TASK INSTRUCTIONS
Reproduce all of the material below line for line, without any alteration.

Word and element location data
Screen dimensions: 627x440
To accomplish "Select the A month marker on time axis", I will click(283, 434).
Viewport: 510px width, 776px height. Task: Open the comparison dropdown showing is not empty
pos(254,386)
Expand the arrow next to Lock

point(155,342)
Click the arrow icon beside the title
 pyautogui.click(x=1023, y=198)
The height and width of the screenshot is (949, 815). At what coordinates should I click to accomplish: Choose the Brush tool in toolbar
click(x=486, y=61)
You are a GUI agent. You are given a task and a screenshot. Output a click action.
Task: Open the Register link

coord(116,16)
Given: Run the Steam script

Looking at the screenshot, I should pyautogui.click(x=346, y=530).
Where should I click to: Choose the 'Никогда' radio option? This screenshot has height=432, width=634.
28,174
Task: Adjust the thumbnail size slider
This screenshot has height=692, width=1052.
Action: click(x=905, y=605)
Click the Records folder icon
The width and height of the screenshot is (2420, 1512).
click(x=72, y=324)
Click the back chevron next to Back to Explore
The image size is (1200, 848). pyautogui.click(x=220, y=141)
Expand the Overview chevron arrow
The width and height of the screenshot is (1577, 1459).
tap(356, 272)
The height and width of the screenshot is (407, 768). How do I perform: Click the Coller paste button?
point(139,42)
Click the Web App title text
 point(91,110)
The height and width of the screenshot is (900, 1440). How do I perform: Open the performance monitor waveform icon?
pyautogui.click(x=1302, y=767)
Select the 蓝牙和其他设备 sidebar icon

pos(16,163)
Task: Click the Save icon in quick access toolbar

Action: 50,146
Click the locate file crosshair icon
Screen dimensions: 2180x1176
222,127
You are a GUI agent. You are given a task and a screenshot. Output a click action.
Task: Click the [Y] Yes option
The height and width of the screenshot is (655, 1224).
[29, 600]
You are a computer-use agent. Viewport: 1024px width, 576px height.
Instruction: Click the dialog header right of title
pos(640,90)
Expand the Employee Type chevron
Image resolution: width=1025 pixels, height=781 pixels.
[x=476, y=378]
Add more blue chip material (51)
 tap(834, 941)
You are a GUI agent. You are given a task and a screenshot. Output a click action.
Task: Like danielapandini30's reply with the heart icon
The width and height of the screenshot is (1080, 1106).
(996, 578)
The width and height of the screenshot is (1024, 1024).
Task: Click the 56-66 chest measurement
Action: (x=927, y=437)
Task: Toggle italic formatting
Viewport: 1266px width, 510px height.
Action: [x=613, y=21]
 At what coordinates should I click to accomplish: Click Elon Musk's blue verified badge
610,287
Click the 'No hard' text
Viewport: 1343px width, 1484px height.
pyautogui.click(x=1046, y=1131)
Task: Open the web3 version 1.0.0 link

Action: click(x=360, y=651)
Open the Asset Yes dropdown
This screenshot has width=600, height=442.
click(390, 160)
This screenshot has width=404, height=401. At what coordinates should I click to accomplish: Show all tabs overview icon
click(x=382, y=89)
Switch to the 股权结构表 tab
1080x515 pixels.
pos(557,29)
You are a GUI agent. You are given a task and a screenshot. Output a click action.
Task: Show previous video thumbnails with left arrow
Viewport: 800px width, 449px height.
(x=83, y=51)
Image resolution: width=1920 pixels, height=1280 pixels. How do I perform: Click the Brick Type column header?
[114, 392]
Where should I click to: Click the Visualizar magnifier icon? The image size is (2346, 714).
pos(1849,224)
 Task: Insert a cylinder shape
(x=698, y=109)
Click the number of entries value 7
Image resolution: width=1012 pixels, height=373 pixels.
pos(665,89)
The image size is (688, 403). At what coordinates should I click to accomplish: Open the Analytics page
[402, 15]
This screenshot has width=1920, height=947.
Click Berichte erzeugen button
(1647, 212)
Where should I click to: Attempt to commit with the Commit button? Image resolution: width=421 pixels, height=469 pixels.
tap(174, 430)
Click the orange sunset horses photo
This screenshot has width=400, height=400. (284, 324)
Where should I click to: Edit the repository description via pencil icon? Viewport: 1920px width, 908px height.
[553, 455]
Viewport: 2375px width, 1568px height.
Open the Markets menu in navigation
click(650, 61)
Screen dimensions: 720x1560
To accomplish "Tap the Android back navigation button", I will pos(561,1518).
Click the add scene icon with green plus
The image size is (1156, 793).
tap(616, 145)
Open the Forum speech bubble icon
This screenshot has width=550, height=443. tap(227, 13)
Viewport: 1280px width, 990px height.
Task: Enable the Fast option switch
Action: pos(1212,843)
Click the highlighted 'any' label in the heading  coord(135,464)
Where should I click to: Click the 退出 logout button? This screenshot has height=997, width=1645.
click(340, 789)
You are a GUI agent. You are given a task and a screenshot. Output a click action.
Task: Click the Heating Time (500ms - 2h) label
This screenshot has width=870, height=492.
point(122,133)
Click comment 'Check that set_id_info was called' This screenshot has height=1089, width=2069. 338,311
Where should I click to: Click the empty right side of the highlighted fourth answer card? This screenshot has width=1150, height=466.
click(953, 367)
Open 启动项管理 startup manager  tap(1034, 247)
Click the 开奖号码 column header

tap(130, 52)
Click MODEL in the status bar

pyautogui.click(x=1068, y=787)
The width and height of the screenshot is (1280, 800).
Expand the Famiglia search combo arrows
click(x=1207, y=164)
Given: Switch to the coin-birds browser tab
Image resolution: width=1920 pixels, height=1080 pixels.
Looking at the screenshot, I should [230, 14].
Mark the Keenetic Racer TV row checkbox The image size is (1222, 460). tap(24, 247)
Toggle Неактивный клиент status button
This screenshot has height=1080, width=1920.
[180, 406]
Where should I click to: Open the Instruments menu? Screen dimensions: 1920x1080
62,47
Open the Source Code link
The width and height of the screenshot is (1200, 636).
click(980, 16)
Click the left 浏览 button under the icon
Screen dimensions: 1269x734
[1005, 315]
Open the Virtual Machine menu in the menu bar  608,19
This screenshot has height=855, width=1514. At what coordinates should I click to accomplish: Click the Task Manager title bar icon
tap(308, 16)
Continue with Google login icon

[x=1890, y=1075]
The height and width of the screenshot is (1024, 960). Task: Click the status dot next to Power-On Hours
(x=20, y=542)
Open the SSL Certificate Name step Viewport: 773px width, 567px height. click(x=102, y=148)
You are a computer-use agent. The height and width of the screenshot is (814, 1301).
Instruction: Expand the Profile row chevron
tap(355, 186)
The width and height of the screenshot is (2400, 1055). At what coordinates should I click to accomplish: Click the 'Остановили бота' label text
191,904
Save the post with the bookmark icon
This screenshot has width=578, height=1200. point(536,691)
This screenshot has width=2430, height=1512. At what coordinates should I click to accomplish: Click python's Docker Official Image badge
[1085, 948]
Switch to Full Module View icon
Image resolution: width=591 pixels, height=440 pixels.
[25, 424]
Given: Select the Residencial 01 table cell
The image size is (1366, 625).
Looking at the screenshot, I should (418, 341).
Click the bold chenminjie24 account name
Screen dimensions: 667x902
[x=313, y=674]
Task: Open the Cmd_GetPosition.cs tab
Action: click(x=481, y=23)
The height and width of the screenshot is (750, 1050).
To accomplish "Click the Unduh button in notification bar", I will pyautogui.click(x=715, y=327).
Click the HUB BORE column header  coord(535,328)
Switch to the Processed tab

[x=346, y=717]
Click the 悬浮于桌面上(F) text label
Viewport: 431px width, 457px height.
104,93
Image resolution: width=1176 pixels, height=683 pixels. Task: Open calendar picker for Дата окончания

TASK OUTPUT
Screen dimensions: 627x440
To accomplish "Select the A month marker on time axis", I will click(283, 434).
Viewport: 510px width, 776px height. Task: Open the comparison dropdown showing is not empty
pos(254,386)
Expand the arrow next to Lock

point(155,342)
Click the arrow icon beside the title
 pyautogui.click(x=1023, y=198)
The height and width of the screenshot is (949, 815). At what coordinates should I click to accomplish: Choose the Brush tool in toolbar
click(x=486, y=61)
You are a GUI agent. You are given a task and a screenshot. Output a click action.
Task: Open the Register link

coord(116,16)
Given: Run the Steam script

Looking at the screenshot, I should pyautogui.click(x=346, y=530).
Where should I click to: Choose the 'Никогда' radio option? This screenshot has height=432, width=634.
28,174
Task: Adjust the thumbnail size slider
This screenshot has height=692, width=1052.
Action: click(x=905, y=605)
Click the Records folder icon
The width and height of the screenshot is (2420, 1512).
click(x=72, y=324)
Click the back chevron next to Back to Explore
The image size is (1200, 848). pyautogui.click(x=220, y=141)
Expand the Overview chevron arrow
The width and height of the screenshot is (1577, 1459).
tap(356, 272)
The height and width of the screenshot is (407, 768). How do I perform: Click the Coller paste button?
point(139,42)
Click the Web App title text
 point(91,110)
The height and width of the screenshot is (900, 1440). How do I perform: Open the performance monitor waveform icon?
pyautogui.click(x=1302, y=767)
Select the 蓝牙和其他设备 sidebar icon

pos(16,163)
Task: Click the Save icon in quick access toolbar

Action: 50,146
Click the locate file crosshair icon
Screen dimensions: 2180x1176
222,127
You are a GUI agent. You are given a task and a screenshot. Output a click action.
Task: Click the [Y] Yes option
The height and width of the screenshot is (655, 1224).
[29, 600]
You are a computer-use agent. Viewport: 1024px width, 576px height.
Instruction: Click the dialog header right of title
pos(640,90)
Expand the Employee Type chevron
Image resolution: width=1025 pixels, height=781 pixels.
[x=476, y=378]
Add more blue chip material (51)
 tap(834, 941)
You are a GUI agent. You are given a task and a screenshot. Output a click action.
Task: Like danielapandini30's reply with the heart icon
The width and height of the screenshot is (1080, 1106).
(996, 578)
The width and height of the screenshot is (1024, 1024).
Task: Click the 56-66 chest measurement
Action: (x=927, y=437)
Task: Toggle italic formatting
Viewport: 1266px width, 510px height.
Action: [x=613, y=21]
 At what coordinates should I click to accomplish: Click Elon Musk's blue verified badge
610,287
Click the 'No hard' text
Viewport: 1343px width, 1484px height.
pyautogui.click(x=1046, y=1131)
Task: Open the web3 version 1.0.0 link

Action: click(x=360, y=651)
Open the Asset Yes dropdown
This screenshot has width=600, height=442.
click(390, 160)
This screenshot has width=404, height=401. At what coordinates should I click to accomplish: Show all tabs overview icon
click(x=382, y=89)
Switch to the 股权结构表 tab
1080x515 pixels.
pos(557,29)
You are a GUI agent. You are given a task and a screenshot. Output a click action.
Task: Show previous video thumbnails with left arrow
Viewport: 800px width, 449px height.
(x=83, y=51)
Image resolution: width=1920 pixels, height=1280 pixels. How do I perform: Click the Brick Type column header?
[114, 392]
Where should I click to: Click the Visualizar magnifier icon? The image size is (2346, 714).
pos(1849,224)
 Task: Insert a cylinder shape
(x=698, y=109)
Click the number of entries value 7
Image resolution: width=1012 pixels, height=373 pixels.
pos(665,89)
The image size is (688, 403). At what coordinates should I click to accomplish: Open the Analytics page
[402, 15]
This screenshot has width=1920, height=947.
Click Berichte erzeugen button
(1647, 212)
Where should I click to: Attempt to commit with the Commit button? Image resolution: width=421 pixels, height=469 pixels.
tap(174, 430)
Click the orange sunset horses photo
This screenshot has width=400, height=400. (284, 324)
Where should I click to: Edit the repository description via pencil icon? Viewport: 1920px width, 908px height.
[553, 455]
Viewport: 2375px width, 1568px height.
Open the Markets menu in navigation
click(650, 61)
Screen dimensions: 720x1560
To accomplish "Tap the Android back navigation button", I will pos(561,1518).
Click the add scene icon with green plus
The image size is (1156, 793).
tap(616, 145)
Open the Forum speech bubble icon
This screenshot has width=550, height=443. tap(227, 13)
Viewport: 1280px width, 990px height.
Task: Enable the Fast option switch
Action: pos(1212,843)
Click the highlighted 'any' label in the heading  coord(135,464)
Where should I click to: Click the 退出 logout button? This screenshot has height=997, width=1645.
click(340, 789)
You are a GUI agent. You are given a task and a screenshot. Output a click action.
Task: Click the Heating Time (500ms - 2h) label
This screenshot has width=870, height=492.
point(122,133)
Click comment 'Check that set_id_info was called' This screenshot has height=1089, width=2069. 338,311
Where should I click to: Click the empty right side of the highlighted fourth answer card? This screenshot has width=1150, height=466.
click(953, 367)
Open 启动项管理 startup manager  tap(1034, 247)
Click the 开奖号码 column header

tap(130, 52)
Click MODEL in the status bar

pyautogui.click(x=1068, y=787)
The width and height of the screenshot is (1280, 800).
Expand the Famiglia search combo arrows
click(x=1207, y=164)
Given: Switch to the coin-birds browser tab
Image resolution: width=1920 pixels, height=1080 pixels.
Looking at the screenshot, I should [230, 14].
Mark the Keenetic Racer TV row checkbox The image size is (1222, 460). tap(24, 247)
Toggle Неактивный клиент status button
This screenshot has height=1080, width=1920.
[180, 406]
Where should I click to: Open the Instruments menu? Screen dimensions: 1920x1080
62,47
Open the Source Code link
The width and height of the screenshot is (1200, 636).
click(980, 16)
Click the left 浏览 button under the icon
Screen dimensions: 1269x734
[1005, 315]
Open the Virtual Machine menu in the menu bar  608,19
This screenshot has height=855, width=1514. At what coordinates should I click to accomplish: Click the Task Manager title bar icon
tap(308, 16)
Continue with Google login icon

[x=1890, y=1075]
The height and width of the screenshot is (1024, 960). Task: Click the status dot next to Power-On Hours
(x=20, y=542)
Open the SSL Certificate Name step Viewport: 773px width, 567px height. click(x=102, y=148)
You are a computer-use agent. The height and width of the screenshot is (814, 1301).
Instruction: Expand the Profile row chevron
tap(355, 186)
The width and height of the screenshot is (2400, 1055). At what coordinates should I click to accomplish: Click the 'Остановили бота' label text
191,904
Save the post with the bookmark icon
This screenshot has width=578, height=1200. point(536,691)
This screenshot has width=2430, height=1512. At what coordinates should I click to accomplish: Click python's Docker Official Image badge
[1085, 948]
Switch to Full Module View icon
Image resolution: width=591 pixels, height=440 pixels.
[25, 424]
Given: Select the Residencial 01 table cell
The image size is (1366, 625).
Looking at the screenshot, I should (418, 341).
Click the bold chenminjie24 account name
Screen dimensions: 667x902
[x=313, y=674]
Task: Open the Cmd_GetPosition.cs tab
Action: click(x=481, y=23)
The height and width of the screenshot is (750, 1050).
To accomplish "Click the Unduh button in notification bar", I will pyautogui.click(x=715, y=327).
Click the HUB BORE column header  coord(535,328)
Switch to the Processed tab

[x=346, y=717]
Click the 悬浮于桌面上(F) text label
Viewport: 431px width, 457px height.
104,93
Image resolution: width=1176 pixels, height=683 pixels. Task: Open calendar picker for Дата окончания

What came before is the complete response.